At the end of September, in the section of the al-Hol refugee camp in north-eastern Syria that houses foreigners, Russian women – supporters of the Islamic State – severely beat two Turkistani women, apparently because their victims refused sharia indoctrination.
Stories like these from the foreigners’ annex of the al-Hol camp have become sadly common.
Approximately 10,000 foreigners are thought to be accommodated at al-Hol, many of them picked up from the remnants of the caliphate ISIS claimed it would create.
Most of the inhabitants of the camp are locals; and most of the foreigners in al-Hol are children. But among the foreign women are true believers in the Islamic State, who profess to its leader continued loyalty and seek to impose its values, by force if necessary, upon the unwilling.
Al-Hol presents a grave humanitarian challenge. Thousands live there in deteriorating conditions, with little local or international relief in sight. The children present, even the children of ISIS fighters and ‘ISIS women’, do not belong in such a place.
Because of the actions of the ‘ISIS women’, the camp is referred to in government and think-tank analyses as a location of real ISIS support, from which a resurgent terror group may draw members and resources.
In Iraq, during the occupation, prisons served as a significant resource for the insurgents. At Camp Bucca and other locations, the future leaders of the Islamic State were first housed together and then often released to form the leadership cadre that established ISIS in Syria to form its multinational caliphate.
Domestic fear of repatriating ISIS supporters prevents them from being split up and processed at home. But keeping them together in Syria, in a situation where they can continue to demonstrate and enforce their ideology, is no resolution.
Craig Whiteside, a counter-terrorism researcher, said ‘The “Bucca” problem is a serious one and a reflection of the difficulties of this transnational problem where individual country laws and politics prevent any shared solution.
‘The politics of holding detainees with little battlefield evidence, and the almost certainty of abuse, neglect, prison breakouts, corruption that goes with these activities almost repel states from getting anywhere near these locations’, he added. ‘So instead of trying, countries choose neglect over half-hearted measures that have too much political risk.’
Whiteside said that not only have ISIS’s and its predecessor operations broken supporters out of prison, notably in the escape of up to 500 supporters from Abu Ghraib in 2013, many were released through amnesties and concessions to the problems encountered by local bureaucracies in holding so many difficult prisoners.
‘Unless Iraq follows through with its relatively draconian sentencing polices (note, they failed to do so in 2007-2011 and many on “death row” were in Abu Ghraib when the breakout happened in 2013), it’s hard not to see where this goes,’ Whiteside said.
Elizabeth Tsurkov, a fellow at the Foreign Policy Research Institute, said that while ‘ISIS undoubtedly wishes to be able to conduct prison breaks, as long as the international Coalition maintains its protection over north-eastern Syria … I do not believe that ISIS will become powerful enough or have the opportunity to break out any of its members’.
The Syrian Democratic Forces (SDF), whose fighters are responsible for the camp, periodically attempts to raise alarm in foreign capitals about the burdens it bears.
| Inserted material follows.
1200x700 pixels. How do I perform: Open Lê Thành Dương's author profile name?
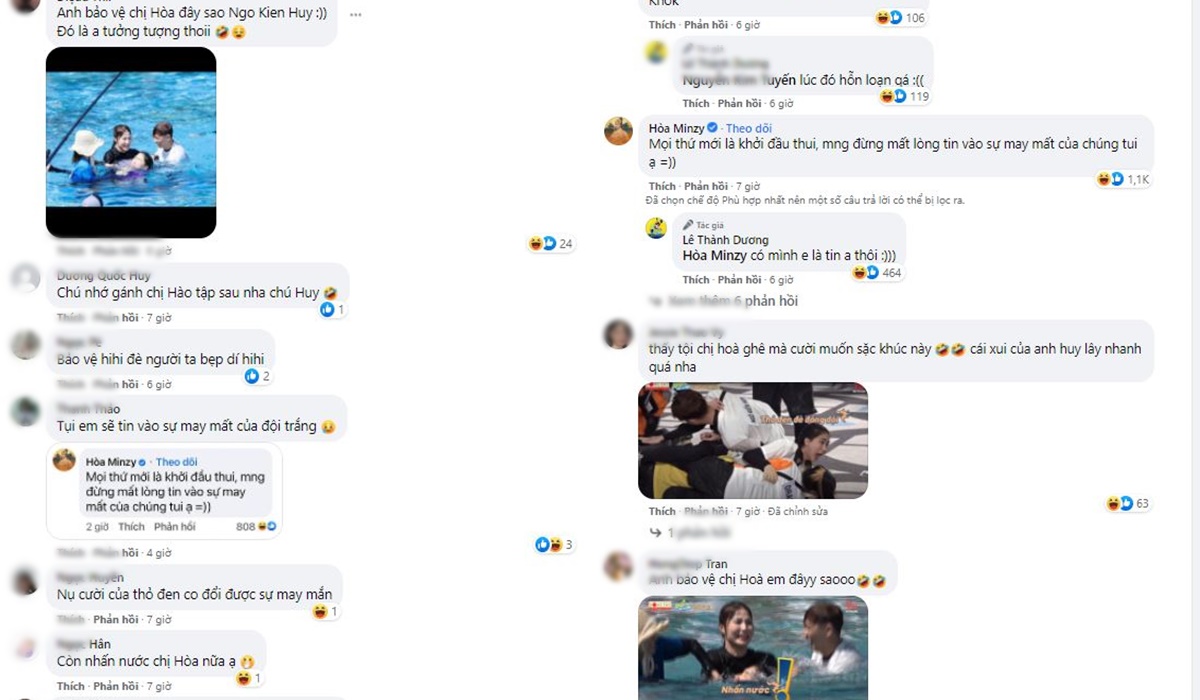(727, 241)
It suggests that escapes, or prison breaks, or even the trading or releasing of prisoners on its watch, could become likely without new international help.
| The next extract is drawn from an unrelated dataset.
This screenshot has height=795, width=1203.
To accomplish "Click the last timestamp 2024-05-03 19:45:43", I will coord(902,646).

‘The SDF, forced to deal with this population largely by itself due to irresponsible policies of the countries of origin of the foreign families, naturally has an interest in presenting the threat as serious and imminent’, Tsurkov said.
But ‘even if ISIS were to gain the ability to carry out attacks to break out its detained members and supporters, I believe [ISIS] would prioritize prisons with male combatants and not camps full of with women malnourished and pneumonia-ridden children for whom they would have to provide services once “freed”’, she noted.
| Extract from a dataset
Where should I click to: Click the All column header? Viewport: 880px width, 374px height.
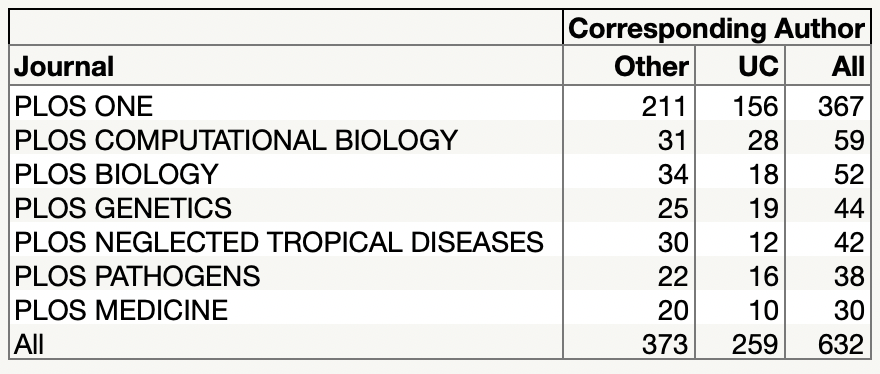tap(848, 66)
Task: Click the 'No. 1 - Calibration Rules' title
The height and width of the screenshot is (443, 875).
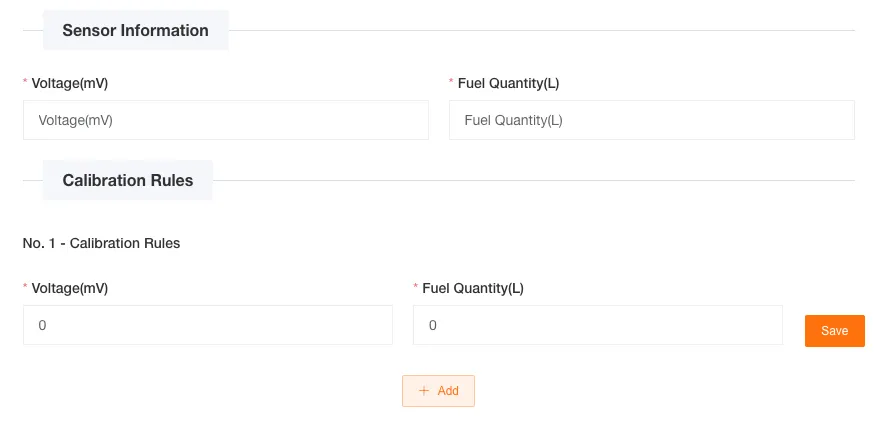Action: (101, 242)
The presence of the ‘ISIS women’ in al-Hol makes administering the camp more difficult, and serves as a perverse justification for a lack of international action to improve conditions or deal with the foreigners present who are unrepentant and violent.
As grave as this direct threat seems, Tsurkov argued, ‘more attention should be paid to the disastrous humanitarian situation in the camp and the fact that most residents are children’.
Ryan O’Farrell, an independent analyst, said that the suffering of those in al-Hol had become a minor cause celebre among ISIS supporters. More directly, ‘the camp isn’t a recruitment site for fighters. But it is a humanitarian crisis, and virtually guaranteeing that tens of thousands of children are raised in that ideology, which has huge security implications in the years ahead’, he said.
Debate about al-Hol has the potential to be as indecisive as the international response to those living there. But common solutions exist.
If al-Hol is primarily seen as a hotbed of support for terror, repatriating ‘ISIS women’ prevents their free association and diminishes the harm they could do to others. And if al-Hol is understood primarily as a humanitarian catastrophe, allowing thousands of children to exist there, in conditions of deprivation and torpor, simply cannot be justified any longer.